L'arresto e la morte
Busto Arsizio, 30 ottobre 1944. Mauro viene casualmente fermato dalle Brigate Nere a Busto, ha con sé documenti falsi e non viene riconosciuto ma, come spesso accadeva, i brigatisti lo interrogano e torturano per ottenere informazioni generali. A un certo punto un fascista lo riconosce: non è un qualunque Mario Raimondi ma è il famoso Venegoni che cercano da tempo, che sicuramente è al corrente di come sono composte le Brigate Garibaldi, di dove si trovano i loro comandanti, di dove è nascosto il fratello Carlo. Mauro non ha più scampo, corrono brigatisti fin da fuori Busto, viene torturato e mutilato, sul suo corpo ferite e lesioni di ogni genere. Mauro non dice una parola. “Vermi,” urla loro, “voi avete rovinato l’Italia!”. Mauro, sottolinea Dario Venegoni, «era il capo che proteggeva i propri uomini. E fu anche il torturato che si fece strappare gli occhi e rompere le ossa, ma non disse nulla che potesse aiutare i carnefici a rintracciare suo fratello o i suoi compagni».

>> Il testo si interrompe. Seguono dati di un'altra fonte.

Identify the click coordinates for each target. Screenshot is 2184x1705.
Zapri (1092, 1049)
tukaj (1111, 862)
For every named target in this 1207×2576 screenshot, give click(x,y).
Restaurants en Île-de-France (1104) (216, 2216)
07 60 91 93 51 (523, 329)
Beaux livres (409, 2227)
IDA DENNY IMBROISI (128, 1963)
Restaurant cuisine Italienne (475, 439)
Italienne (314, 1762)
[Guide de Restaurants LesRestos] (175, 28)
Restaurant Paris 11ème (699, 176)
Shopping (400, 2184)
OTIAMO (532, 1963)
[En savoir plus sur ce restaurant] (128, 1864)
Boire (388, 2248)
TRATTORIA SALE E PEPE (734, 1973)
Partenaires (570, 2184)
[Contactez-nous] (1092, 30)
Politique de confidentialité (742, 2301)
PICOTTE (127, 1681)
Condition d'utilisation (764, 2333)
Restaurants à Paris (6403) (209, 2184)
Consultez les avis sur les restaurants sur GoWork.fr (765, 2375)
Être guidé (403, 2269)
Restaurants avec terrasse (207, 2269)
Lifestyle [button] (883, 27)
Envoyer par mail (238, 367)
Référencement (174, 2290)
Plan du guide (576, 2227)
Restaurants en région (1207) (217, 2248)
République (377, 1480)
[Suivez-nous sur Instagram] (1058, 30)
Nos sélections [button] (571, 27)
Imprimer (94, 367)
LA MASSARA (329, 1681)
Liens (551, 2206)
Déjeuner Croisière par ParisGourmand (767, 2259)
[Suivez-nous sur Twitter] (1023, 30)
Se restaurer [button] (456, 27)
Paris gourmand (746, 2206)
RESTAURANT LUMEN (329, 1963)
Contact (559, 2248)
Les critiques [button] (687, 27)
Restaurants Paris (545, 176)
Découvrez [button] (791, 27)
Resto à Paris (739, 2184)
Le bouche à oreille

La notte del 31 ottobre lo caricheranno su una lunga automobile nera, lo scaraventeranno moribondo lungo la strada per Cassano Magnago e lo finiranno con due colpi d’arma da fuoco alla nuca. Proprio là dove ora sorge il cippo in sua memoria. I giornali riporteranno la notizia di uno sconosciuto ucciso da non si sa chi con due colpi d’arma da fuoco. Verrà sepolto frettolosamente ma la vedova otterrà la riesumazione del cadavere e lo riconoscerà.
A Mauro verrà conferita la Medaglia d’Oro al Valor Militare alla Memoria.
«Non erano quattro matti, i fratelli Venegoni – puntualizza Dario - Era la loro generazione, semmai, che era una generazione di matti: nel senso di una generazione pronta praticamente a tutto per ribaltare un mondo che consideravano ingiusto e intollerabile. È quella generazione di matti che ha portato nel mondo del lavoro i diritti che ora vengono difesi con tanta determinazione».